労働問題810 退職後の競業行為が不法行為と判断される場合のポイントを教えてください。

 従業員の退職後の競業は、原則として自由と考えられています。退職後の競業避止義務が認められる場合としては、まず、就業規則の規定や個別の合意があり、これらが有効な場合が考えられます。就業規則は、在職中の従業員の労働条件を規律するものであり退職後は適することはできないのではないかという意見もありますが、裁判例は、適用を肯定しています。
 退職後の競業避止義務が就業規則の規定や個別合意から認められない場合でも、職業選択の自由や自由競争の原理を逸脱する競業が行われたときは、不法行為が成立する余地があると考えます。
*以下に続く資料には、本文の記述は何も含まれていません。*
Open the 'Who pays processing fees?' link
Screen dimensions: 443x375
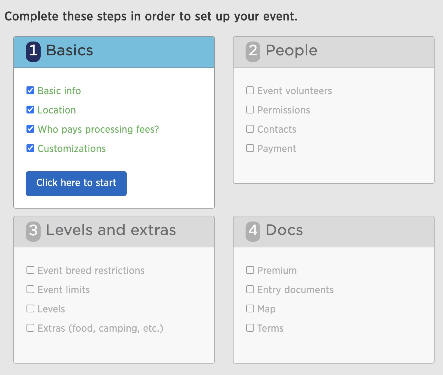point(98,129)

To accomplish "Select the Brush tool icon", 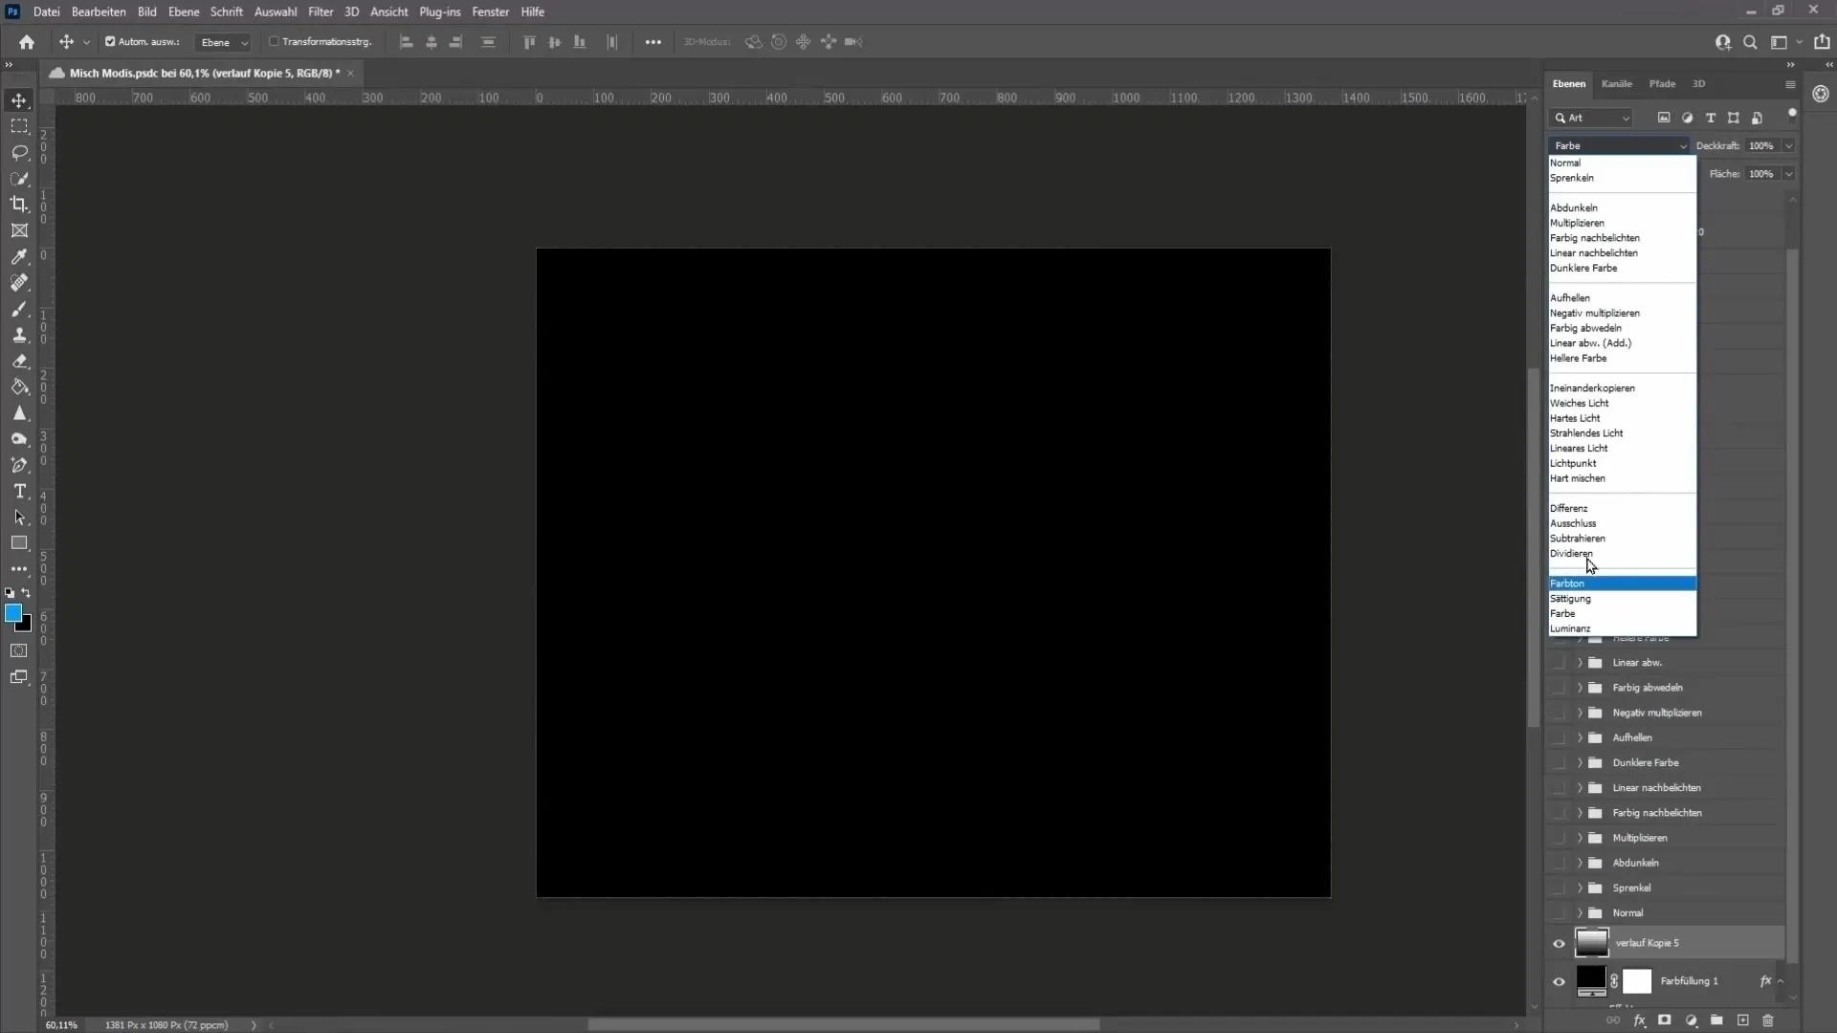I will pyautogui.click(x=19, y=309).
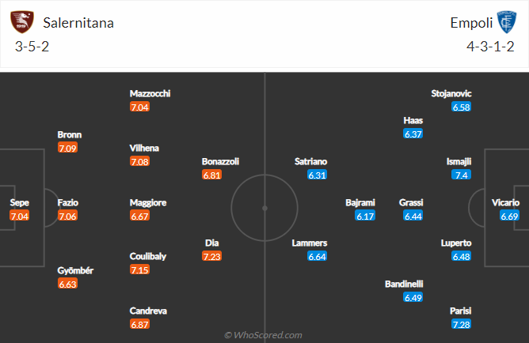Click Coulibaly's 7.15 rating badge
Image resolution: width=529 pixels, height=343 pixels.
pos(139,270)
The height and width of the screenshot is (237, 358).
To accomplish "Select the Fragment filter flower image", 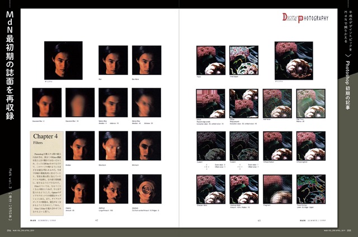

裁判所は、三佳テック事件(最高裁一小平成22年3月25日判決)において、「雇用契約終了後は、当然に競業避止義務を負うものではないが、元従業員の競業行為が、社会通念上自由競争の範囲を逸脱した違法な態様で雇用者の顧客を奪取したとみられるような場合等は、不法行為を構成することがあるというべきである。」と述べています。
 退職後の競業避止義務に関する就業規則の規定や個別の合意の有効性を判断する要素は、
・守るべき企業の利益があるかどうか
・従業員の地位
・地域的な限定があるか
・競業避止義務の存続期間
・禁止されている行為の範囲に必要な制限がかけられているか
等が考えられます。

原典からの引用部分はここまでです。